--- begin Document extract ---
Summary
Investigation into where rolldown's peak heap lives during bundling, with one small fix already shipped and a prioritized list of larger opportunities. This issue is a reference for future memory work — concrete numbers, real call-stack attribution, and where the next wins are.
Methodology
- Workload: rome bundling fixture (1,193 modules — the standard rolldown bench preset).
- Tool:
dhat profiler wrapping the system allocator, run via a small mem_profile binary in crates/bench/ that drives BundleFactory against a MemoryFileSystem. Built with --profile=release-debug + strip = false so dhat traces resolve to symbol names.
- Comparisons done by toggling a patch with
git apply / git checkout and rebuilding clean between runs.
- All numbers are dhat
max_bytes (peak heap demand) unless labeled ru_maxrss (OS-level high-water).
Where peak heap lives (rome, 140.5 MiB peak)
By code component, attributed to the deepest rolldown/oxc frame in each dhat call stack:
| Component |
Peak |
% |
Notes |
| oxc bumpalo arena (AST) |
87.4 MiB |
62 % |
One arena per module, average ~75 KiB. 16 KiB initial chunks from oxc_parser::lexer::trivia_builder triggers it; 97 % of modules also need a second 16 KiB chunk from oxc_semantic::scoping::Scoping::reserve. |
| MemoryFileSystem (bench-only) |
17.9 |
13 % |
Not present in real disk-FS runs. |
| oxc_semantic |
13.7 MiB |
10 % |
Scoping::reserve (~19.6 MB of capacity reserves), AstNodes::reserve (just 4 huge blocks ~2 MB each), add_binding, create_symbol. Lives on the heap, not in the bumpalo arena. |
| rolldown_common |
5.0 MiB |
3.6 % |
EcmaView / NormalModule and per-module structs |
| ArcStr |
3.3 MiB |
2.3 % |
Reference-counted source strings |
| link/scan/ast_scanner |
~7 MiB |
~5 % |
Linking metadata, scan-time scratch |
| Sourcemap join |
1.8 MiB |
1.3 % |
SourceJoiner::join |
| SymbolRefDbForModule |
1.8 MiB |
1.3 % |
Per-module symbol DB |
| StmtInfo |
1.3 MiB |
0.9 % |
80 B × statements |
By stage where peak is reached:
| Stage |
Peak contribution |
| parse (oxc_parser + AST arena chunks) |
41.6 % |
| pre_process (oxc_semantic Scoping build) |
16.2 % |
| ast_scanner |
5.7 % |
| generate (codegen, finalize, sourcemap) |
11 % |
| link |
1.5 % |
| Unattributed (low-level alloc / IndexVec / hashbrown) |
22 % |
Time at gmax: ~99 % of runtime (during finalize_assets / sourcemap join), but the largest contributors are allocated during parse/pre_process and never freed before peak.
--- end Document extract ---
--- begin Material ---
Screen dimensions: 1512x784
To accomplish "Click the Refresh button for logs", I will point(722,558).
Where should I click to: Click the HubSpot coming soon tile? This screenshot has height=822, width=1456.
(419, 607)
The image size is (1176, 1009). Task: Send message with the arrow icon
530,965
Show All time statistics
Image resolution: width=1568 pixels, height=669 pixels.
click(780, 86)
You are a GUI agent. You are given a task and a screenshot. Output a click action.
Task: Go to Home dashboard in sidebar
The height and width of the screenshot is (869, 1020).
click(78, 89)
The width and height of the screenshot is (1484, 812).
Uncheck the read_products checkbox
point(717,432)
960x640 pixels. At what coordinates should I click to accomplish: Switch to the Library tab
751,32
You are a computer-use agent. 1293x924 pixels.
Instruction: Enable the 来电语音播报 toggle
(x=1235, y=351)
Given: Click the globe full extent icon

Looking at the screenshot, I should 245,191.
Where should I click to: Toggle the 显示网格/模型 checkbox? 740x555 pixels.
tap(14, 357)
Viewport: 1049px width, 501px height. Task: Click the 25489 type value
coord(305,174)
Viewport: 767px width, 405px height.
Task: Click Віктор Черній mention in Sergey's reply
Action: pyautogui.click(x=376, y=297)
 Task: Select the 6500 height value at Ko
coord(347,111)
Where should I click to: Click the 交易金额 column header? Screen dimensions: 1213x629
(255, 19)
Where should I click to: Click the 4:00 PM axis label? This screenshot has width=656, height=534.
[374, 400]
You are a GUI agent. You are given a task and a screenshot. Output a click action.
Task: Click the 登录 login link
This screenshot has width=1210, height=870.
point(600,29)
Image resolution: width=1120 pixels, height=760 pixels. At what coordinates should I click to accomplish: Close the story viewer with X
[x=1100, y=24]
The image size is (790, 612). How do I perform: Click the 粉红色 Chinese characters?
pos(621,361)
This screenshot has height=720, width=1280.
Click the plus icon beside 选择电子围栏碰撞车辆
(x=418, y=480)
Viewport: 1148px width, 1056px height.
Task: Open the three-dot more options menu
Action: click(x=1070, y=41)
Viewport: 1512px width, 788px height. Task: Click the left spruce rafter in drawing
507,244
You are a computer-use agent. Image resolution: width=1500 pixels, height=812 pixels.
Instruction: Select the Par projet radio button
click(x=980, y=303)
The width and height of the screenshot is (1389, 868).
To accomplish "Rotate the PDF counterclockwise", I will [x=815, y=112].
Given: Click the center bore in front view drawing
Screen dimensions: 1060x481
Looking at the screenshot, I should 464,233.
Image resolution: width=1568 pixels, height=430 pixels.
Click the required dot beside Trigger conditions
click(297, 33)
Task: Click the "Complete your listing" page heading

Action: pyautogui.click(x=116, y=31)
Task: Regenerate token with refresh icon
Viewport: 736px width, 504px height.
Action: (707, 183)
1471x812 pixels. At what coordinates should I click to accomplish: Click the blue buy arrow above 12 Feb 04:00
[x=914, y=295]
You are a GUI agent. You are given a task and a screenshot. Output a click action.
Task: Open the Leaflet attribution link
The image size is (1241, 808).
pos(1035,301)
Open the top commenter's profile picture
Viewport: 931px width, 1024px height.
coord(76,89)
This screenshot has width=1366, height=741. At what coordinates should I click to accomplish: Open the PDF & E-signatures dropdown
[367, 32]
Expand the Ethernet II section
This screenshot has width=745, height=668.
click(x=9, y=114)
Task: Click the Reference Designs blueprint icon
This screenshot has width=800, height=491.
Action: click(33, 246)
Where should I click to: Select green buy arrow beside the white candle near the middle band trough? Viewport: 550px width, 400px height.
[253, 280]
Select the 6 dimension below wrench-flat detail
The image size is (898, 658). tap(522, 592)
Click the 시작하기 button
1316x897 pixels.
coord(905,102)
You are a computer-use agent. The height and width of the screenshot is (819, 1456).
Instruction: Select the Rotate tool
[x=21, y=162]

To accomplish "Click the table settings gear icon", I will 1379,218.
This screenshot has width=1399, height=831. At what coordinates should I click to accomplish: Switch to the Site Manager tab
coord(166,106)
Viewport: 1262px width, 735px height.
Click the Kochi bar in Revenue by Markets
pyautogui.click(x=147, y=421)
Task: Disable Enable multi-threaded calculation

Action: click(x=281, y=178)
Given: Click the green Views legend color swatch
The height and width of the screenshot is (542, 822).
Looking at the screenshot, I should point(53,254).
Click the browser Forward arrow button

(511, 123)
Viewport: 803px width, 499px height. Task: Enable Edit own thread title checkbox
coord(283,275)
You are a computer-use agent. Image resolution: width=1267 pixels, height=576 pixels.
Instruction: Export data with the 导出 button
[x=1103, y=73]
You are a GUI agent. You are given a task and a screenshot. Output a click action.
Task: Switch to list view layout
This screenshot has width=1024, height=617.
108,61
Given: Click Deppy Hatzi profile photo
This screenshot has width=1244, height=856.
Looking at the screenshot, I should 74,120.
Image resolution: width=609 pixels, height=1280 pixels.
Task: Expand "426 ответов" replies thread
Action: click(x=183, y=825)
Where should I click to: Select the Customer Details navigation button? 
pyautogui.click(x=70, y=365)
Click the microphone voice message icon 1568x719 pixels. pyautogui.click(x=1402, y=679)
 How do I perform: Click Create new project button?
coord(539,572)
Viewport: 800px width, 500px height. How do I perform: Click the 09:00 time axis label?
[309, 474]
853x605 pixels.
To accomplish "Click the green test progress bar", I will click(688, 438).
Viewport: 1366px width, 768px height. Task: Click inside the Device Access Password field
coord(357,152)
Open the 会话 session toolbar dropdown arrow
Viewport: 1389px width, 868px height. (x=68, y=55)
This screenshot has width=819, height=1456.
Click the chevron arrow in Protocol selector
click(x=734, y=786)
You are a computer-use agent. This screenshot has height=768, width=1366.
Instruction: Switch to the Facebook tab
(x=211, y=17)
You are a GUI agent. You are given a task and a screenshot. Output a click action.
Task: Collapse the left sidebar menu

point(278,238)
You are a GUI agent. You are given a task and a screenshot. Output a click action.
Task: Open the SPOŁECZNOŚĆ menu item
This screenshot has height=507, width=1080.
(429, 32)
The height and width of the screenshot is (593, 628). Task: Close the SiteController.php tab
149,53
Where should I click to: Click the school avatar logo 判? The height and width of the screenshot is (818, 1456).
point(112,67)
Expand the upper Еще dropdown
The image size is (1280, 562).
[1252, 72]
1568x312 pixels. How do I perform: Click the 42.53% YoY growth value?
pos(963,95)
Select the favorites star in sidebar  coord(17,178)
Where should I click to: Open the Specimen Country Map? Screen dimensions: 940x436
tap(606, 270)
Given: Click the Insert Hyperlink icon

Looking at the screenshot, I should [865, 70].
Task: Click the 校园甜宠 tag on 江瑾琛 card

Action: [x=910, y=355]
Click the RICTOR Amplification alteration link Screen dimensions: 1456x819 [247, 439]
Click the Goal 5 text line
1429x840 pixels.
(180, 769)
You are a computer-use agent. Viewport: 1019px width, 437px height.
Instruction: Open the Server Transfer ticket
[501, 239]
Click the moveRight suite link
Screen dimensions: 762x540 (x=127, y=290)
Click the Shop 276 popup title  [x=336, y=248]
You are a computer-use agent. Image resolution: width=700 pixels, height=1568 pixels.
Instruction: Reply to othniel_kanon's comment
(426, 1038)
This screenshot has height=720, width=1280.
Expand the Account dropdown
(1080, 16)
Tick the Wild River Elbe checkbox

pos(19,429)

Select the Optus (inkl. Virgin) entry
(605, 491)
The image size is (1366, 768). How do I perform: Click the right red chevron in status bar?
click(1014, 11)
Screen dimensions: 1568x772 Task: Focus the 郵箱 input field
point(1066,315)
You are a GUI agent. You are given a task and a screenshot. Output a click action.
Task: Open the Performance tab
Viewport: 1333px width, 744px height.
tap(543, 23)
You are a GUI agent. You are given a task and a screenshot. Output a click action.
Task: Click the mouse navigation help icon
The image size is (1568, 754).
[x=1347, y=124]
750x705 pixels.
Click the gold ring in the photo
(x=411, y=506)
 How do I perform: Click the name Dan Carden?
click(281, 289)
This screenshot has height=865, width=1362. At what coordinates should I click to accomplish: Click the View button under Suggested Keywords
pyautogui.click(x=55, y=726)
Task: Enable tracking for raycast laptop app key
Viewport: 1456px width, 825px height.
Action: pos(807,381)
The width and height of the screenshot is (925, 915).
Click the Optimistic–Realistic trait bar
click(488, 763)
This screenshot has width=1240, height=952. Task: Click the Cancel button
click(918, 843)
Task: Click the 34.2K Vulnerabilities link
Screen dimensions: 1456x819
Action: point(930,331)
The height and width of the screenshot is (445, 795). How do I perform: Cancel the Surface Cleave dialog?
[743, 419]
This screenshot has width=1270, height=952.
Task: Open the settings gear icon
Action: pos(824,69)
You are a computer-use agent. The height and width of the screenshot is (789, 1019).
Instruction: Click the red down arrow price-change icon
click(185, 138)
--- end Material ---
» What is asked:
[1] Reproduce, word for word, the rolldown memory investigation from "Methodology" down to "clean between runs.".
[2] Decide whether each statement agrees with the rolldown memory investigation, answering yes or no and quoting the words that decide it: (a) The rome fixture used as the workload contains 1,193 modules. (b) The MemoryFileSystem is also present in real disk-FS runs. (c) The oxc_semantic allocations live in the bumpalo arena.
[3] Extend the rolldown memory investigation, starting after its last sentence.
The listing has no role here.

» Answers to the exercise:
[1]
Methodology
- Workload: rome bundling fixture (1,193 modules — the standard rolldown bench preset).
- Tool:
dhat profiler wrapping the system allocator, run via a small mem_profile binary in crates/bench/ that drives BundleFactory against a MemoryFileSystem. Built with --profile=release-debug + strip = false so dhat traces resolve to symbol names.
- Comparisons done by toggling a patch with
git apply / git checkout and rebuilding clean between runs.

[2]
(a) Yes: "rome bundling fixture (1,193 modules — the standard rolldown bench preset)."
(b) No: "Not present in real disk-FS runs."
(c) No: "Lives on the heap, not in the bumpalo arena."

[3]
For comparison, three.js r108 (370 modules, larger per-module average) hits peak at ~60 % of runtime (during link), with ~760 MiB dominated by AST arenas at ~2 MiB per module. Time-at-gmax for threejs is parse/link-bound, not generate-bound.
Block-size distribution (rome)
| Size class |
% of peak |
Description |
| 8-16 KB |
22 % |
bumpalo 16 KiB default initial chunks (one or two per module) |
| 1-2 KB |
18 % |
bumpalo growth chunks + small Vec/IndexVec content |
| ≥1 MB |
19 % |
~15 huge buffers: source-code strings, sourcemap output, large IndexVec resizes |
| 16-256 KB |
16 % |
Mid bumpalo growth chunks, chunk output |
| 256-512 KB-1 MB |
11 % |
Big buffers |
| <512 B |
11 % |
Tens of thousands of small structs — SymbolRef, hashmap nodes |
What's already shipped
A single-line drop(std::mem::take(&mut self.link_output.ast_table)) after instantiate_chunks in render_chunk_to_assets. instantiate_chunks is the last reader of the per-module ASTs; releasing the bumpalo arenas there before minify_chunks re-parses chunk output into fresh arenas avoids the worst stacking.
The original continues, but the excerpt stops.